V is for Vonnegut


Kurt Vonnegut Jnr was born in Indiana in 1922 into a family of Architects. He studied Chemistry at University but enlisted in the Army at the start of WWII. During the war he was a POW and was inprisoned in a building the Germans called Schlachthof Fünf (Slaughterhouse Five).

After the war he continued his studies at University, but switched to Anthropology and worked as a reporter at The City News Bureau of Chicago. His first short story appeared in print in 1950 and his first novel in 1952, but through the 60’s the structure of his work changed. He enjoyed experimenting with the structure of his novels and this is most apparent in Breakfast of Champions.

Vonneguts novels had science fiction themes but have been widely read by fans of other genres. In 1997 he announced his retirement from writing fiction but continued to write for the magazine In These Times, articles ranging from observations on a trip to the post office to contemporary US politics.
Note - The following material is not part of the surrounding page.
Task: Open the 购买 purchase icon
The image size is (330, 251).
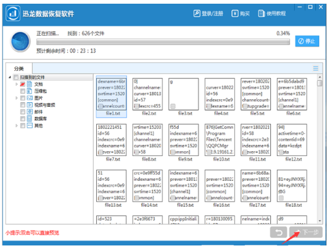Action: [235, 14]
He taught and lectured in English at Harvard and died in 2007 after a fall down the stairs where he suffered massive head injuries.

In ‘Bagombo Snuff Box: Uncollected Short Fiction’ Vonnegut listed eight rules for writing a short story:

1. “Use the time of a total stranger in such a way that he or she will not feel the time was wasted.”
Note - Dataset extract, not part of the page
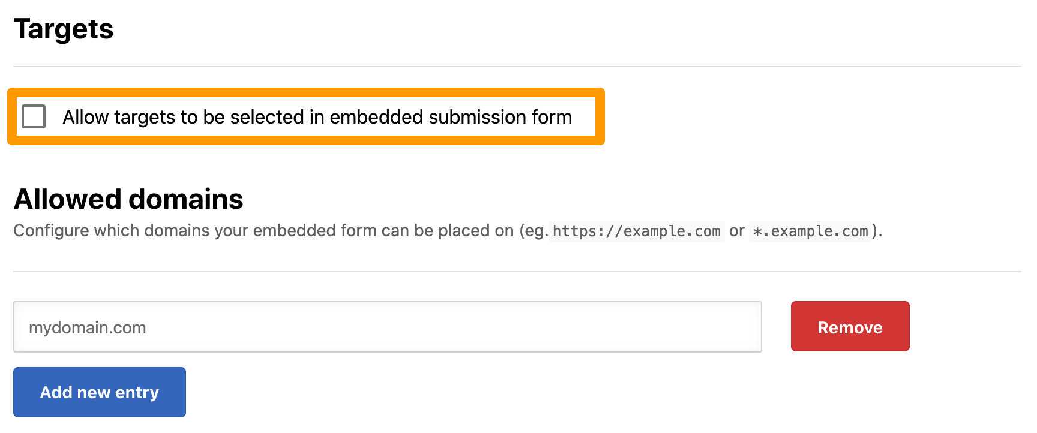Click the 'Allow targets to be selected' label text
The image size is (1037, 433).
click(x=317, y=117)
2. “Give the reader at least one character he or she can root for.”

3. “Every character should want something, even if it is only a glass of water.”

4. “Every sentence must do one of two things—reveal character or advance the action.”

5. “Start as close to the end as possible.”

6. “Be a Sadist. No matter how sweet and innocent your leading characters, make awful things happen to them—in order that the reader may see what they are made of.”

7. “Write to please just one person. If you open a window and make love to the world, so to speak, your story will get pneumonia.”

8. “Give your readers as much information as possible as soon as possible. To hell with suspense. Readers should have such complete understanding of what is going on, where and why, that they could finish the story themselves, should cockroaches eat the last few pages.”

Vonnegut’s – How To Write With Style

My favourite Vonnegut quotes:

“Who is more to be pitied, a writer bound and gagged by policemen, or one living in perfect freedom who has nothing more to say?”

“Any reviewer who expresses rage and loathing for a novel is preposterous. He or she is like a person who has put on full armour and has attachked a hot fudge sundae.”

“Literature should not disappear up its own asshole, so to speak.”

“Here is a lesson in creative writing. First rule, do not use semicolons. They are transvestite hermaphrodites representing absolutely nothing. All they do is show you’ve been to college.”

Kurt Vonnegut – the shape of the story – EXCELLENT – If you haven’t already seen this you really should 🙂

Vonnegut continues after the 8 Rules Of Writing by saying that these rules are broken by many well known, and much read authors. So how do they get away with it? Learn the rules then break them seems to be the general advice, but then you’re also told that as a new writer you should conform to the standard way things are done or an agent or publisher won’t touch you with a barge pole *slumps* lol. Do you stick to the rules or get pleasure in breaking them?

38 thoughts on “V is for Vonnegut

  1. I had the distinct pleasure of attending a talk that Vonnegut gave when I was in college, back in 2003. He was funny, intelligent, well-spoken, and so, so inspiring for a young writer to hear. I’m so grateful I had the chance to hear him speak.

    Great post!


  2. You could have done your own name–Vikki–for V. But I’m glad you gave me more info on Vonnegut. I’ve never read him yet, but I love those quotes you have down, and that video was funny. I’ll have to try reading one of his books someday.


  3. Oh my, I thought this was the best quote “Write to please just one person. If you open a window and make love to the world, so to speak, your story will get pneumonia.” That was until the semicolon quote came along.


  4. Hipee, there is no other “V” on the planet better than Vonnegut. You have hit the jackpot with this one. Isn’t it so strange and wonderful that my fellow American literary writers are so strange and wonderful? Love it. Thanks 🙂


  5. Funny coincidence — I’ve decided against using semicolons in my latest work. Regarding rules — if you don’t learn them first, there’s no fun in breaking them. For the last few months, I’ve been having a real party breaking rules. I’ll let you know if it works later 😉


  6. I’m a big Vonnegut fan–the thing about him that I love is he was so wholly himself–there was no mistaking him for someone else on the page or out in the world. As for rules, I think readers (especially professional ones like editors) can almost always distinguish between a writer breaking the rules as a stylistic choice and a writer who is just inexperienced and unaware of the rules. Unless you are confident that you are solidly (noticeably to a reader) in the first camp, it’s probably safest to follow the rules. Of course, this philosophy fails to take into consideration the fact that many, many, many of the “rules” come down to strongly held opinions–opinions that often vary from person to person. So maybe taking a cue from Vonnegut and being as fully you as you can be on the page turns out to be the answer? Understand the rules, study “good” writing, but ultimately, trust your own voice and trust that you will find the editor/reader who has been looking for the story that you have to tell in the voice that only you can tell it in.